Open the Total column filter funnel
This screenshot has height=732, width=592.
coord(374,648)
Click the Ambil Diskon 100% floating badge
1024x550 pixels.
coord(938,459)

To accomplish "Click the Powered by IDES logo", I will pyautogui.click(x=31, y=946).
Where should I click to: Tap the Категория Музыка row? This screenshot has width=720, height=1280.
-----
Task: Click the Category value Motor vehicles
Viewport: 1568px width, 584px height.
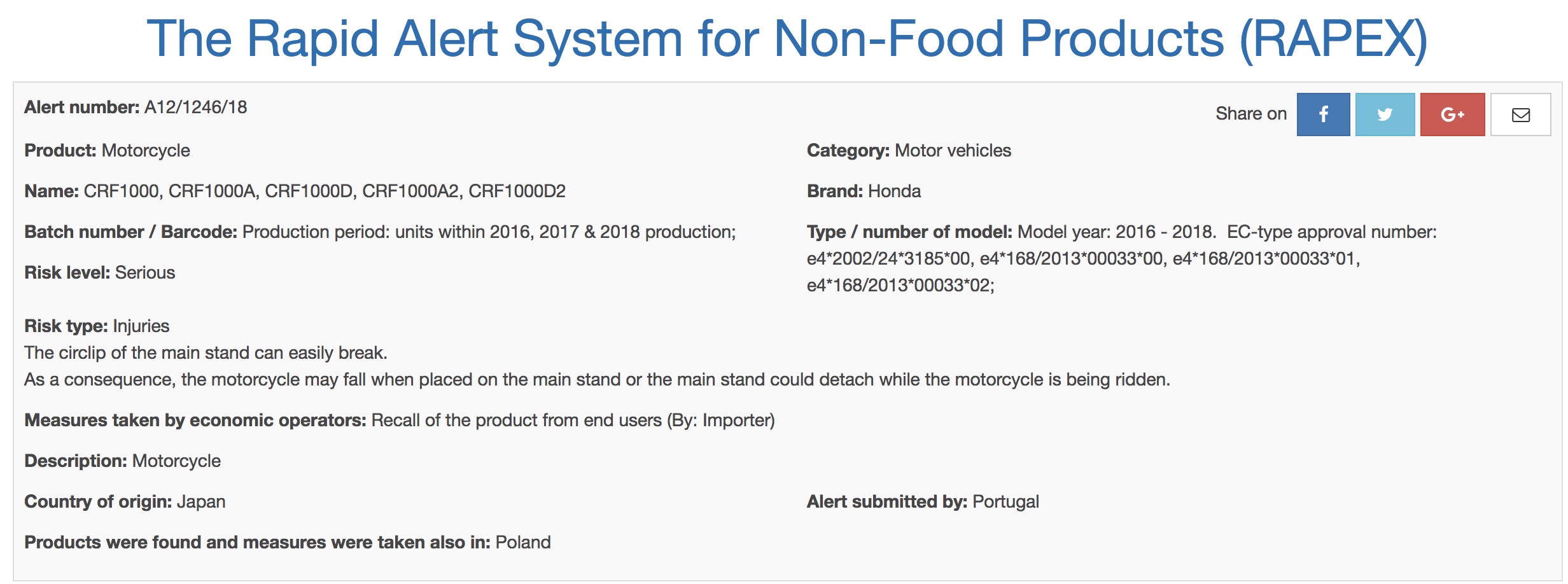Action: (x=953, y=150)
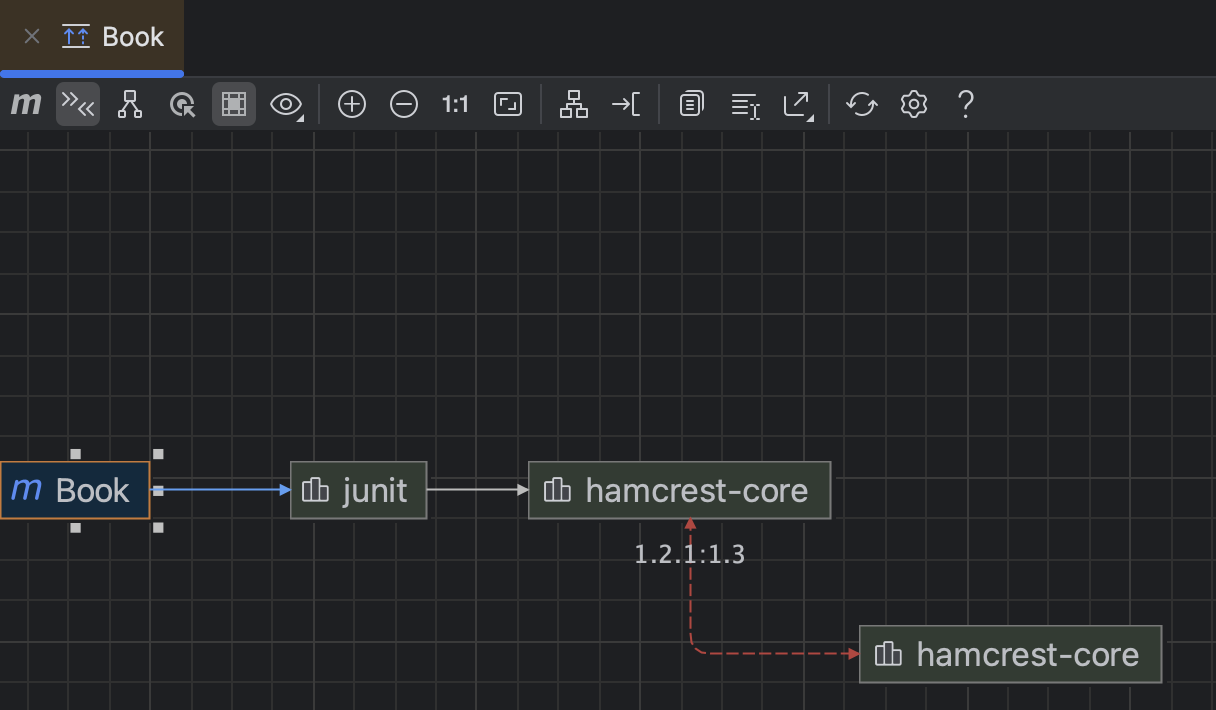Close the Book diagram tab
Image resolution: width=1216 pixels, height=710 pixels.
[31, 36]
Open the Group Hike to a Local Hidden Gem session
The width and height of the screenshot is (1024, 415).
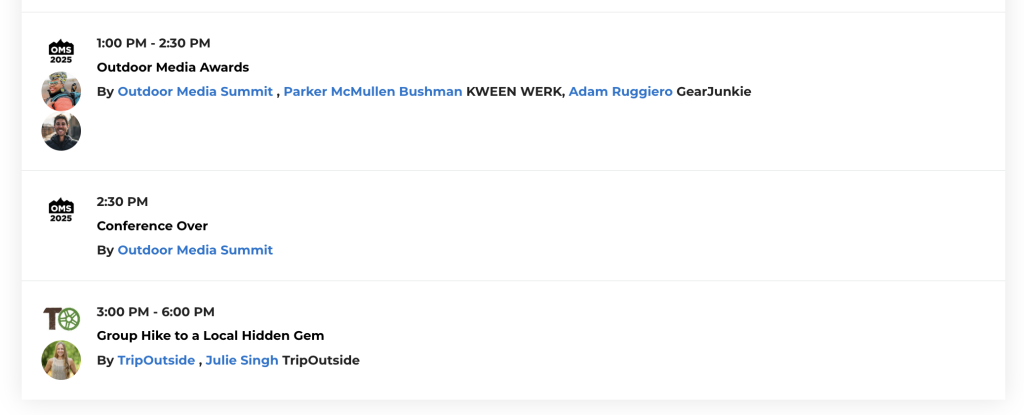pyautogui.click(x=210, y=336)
-----
- WORK ITEM: Using the records above, copy word for word the line with "Open the Total column filter funnel", the line with "Where should I", and every line between them.

- SOLUTION TO THIS PROBLEM:
Open the Total column filter funnel
This screenshot has height=732, width=592.
coord(374,648)
Click the Ambil Diskon 100% floating badge
1024x550 pixels.
coord(938,459)

To accomplish "Click the Powered by IDES logo", I will pyautogui.click(x=31, y=946).
Where should I click to: Tap the Категория Музыка row? This screenshot has width=720, height=1280.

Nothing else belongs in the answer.